● **Data for the task**:
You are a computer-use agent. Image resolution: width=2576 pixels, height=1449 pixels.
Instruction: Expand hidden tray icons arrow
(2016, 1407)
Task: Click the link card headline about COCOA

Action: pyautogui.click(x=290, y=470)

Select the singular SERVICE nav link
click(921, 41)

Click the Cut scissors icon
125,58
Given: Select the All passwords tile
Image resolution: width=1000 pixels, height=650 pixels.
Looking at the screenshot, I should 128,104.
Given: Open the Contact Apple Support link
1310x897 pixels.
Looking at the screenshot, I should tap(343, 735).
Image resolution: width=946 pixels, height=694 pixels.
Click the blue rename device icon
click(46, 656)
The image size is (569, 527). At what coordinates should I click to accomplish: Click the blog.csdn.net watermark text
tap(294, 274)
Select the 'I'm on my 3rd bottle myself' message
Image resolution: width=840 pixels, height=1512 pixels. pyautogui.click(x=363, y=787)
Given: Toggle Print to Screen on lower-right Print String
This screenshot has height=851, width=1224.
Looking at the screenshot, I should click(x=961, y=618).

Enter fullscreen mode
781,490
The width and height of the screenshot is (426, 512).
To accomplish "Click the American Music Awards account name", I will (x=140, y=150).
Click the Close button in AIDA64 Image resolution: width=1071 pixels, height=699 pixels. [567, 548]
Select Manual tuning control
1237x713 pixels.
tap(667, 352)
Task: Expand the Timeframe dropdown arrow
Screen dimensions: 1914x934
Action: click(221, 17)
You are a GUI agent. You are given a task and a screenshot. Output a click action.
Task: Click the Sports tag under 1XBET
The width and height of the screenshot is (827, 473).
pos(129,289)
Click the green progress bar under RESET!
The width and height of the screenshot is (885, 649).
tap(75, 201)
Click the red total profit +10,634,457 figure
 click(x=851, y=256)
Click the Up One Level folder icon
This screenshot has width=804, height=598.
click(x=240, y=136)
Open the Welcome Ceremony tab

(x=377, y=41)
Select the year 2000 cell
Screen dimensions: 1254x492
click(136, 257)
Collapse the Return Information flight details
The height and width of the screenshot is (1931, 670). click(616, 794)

● **Your objective**: Copy the items word for word, from the very first line through the line that contains "will (x=140, y=150).".

● **Finished answer**:
You are a computer-use agent. Image resolution: width=2576 pixels, height=1449 pixels.
Instruction: Expand hidden tray icons arrow
(2016, 1407)
Task: Click the link card headline about COCOA

Action: pyautogui.click(x=290, y=470)

Select the singular SERVICE nav link
click(921, 41)

Click the Cut scissors icon
125,58
Given: Select the All passwords tile
Image resolution: width=1000 pixels, height=650 pixels.
Looking at the screenshot, I should 128,104.
Given: Open the Contact Apple Support link
1310x897 pixels.
Looking at the screenshot, I should tap(343, 735).
Image resolution: width=946 pixels, height=694 pixels.
Click the blue rename device icon
click(46, 656)
The image size is (569, 527). At what coordinates should I click to accomplish: Click the blog.csdn.net watermark text
tap(294, 274)
Select the 'I'm on my 3rd bottle myself' message
Image resolution: width=840 pixels, height=1512 pixels. pyautogui.click(x=363, y=787)
Given: Toggle Print to Screen on lower-right Print String
This screenshot has height=851, width=1224.
Looking at the screenshot, I should click(x=961, y=618).

Enter fullscreen mode
781,490
The width and height of the screenshot is (426, 512).
To accomplish "Click the American Music Awards account name", I will (x=140, y=150).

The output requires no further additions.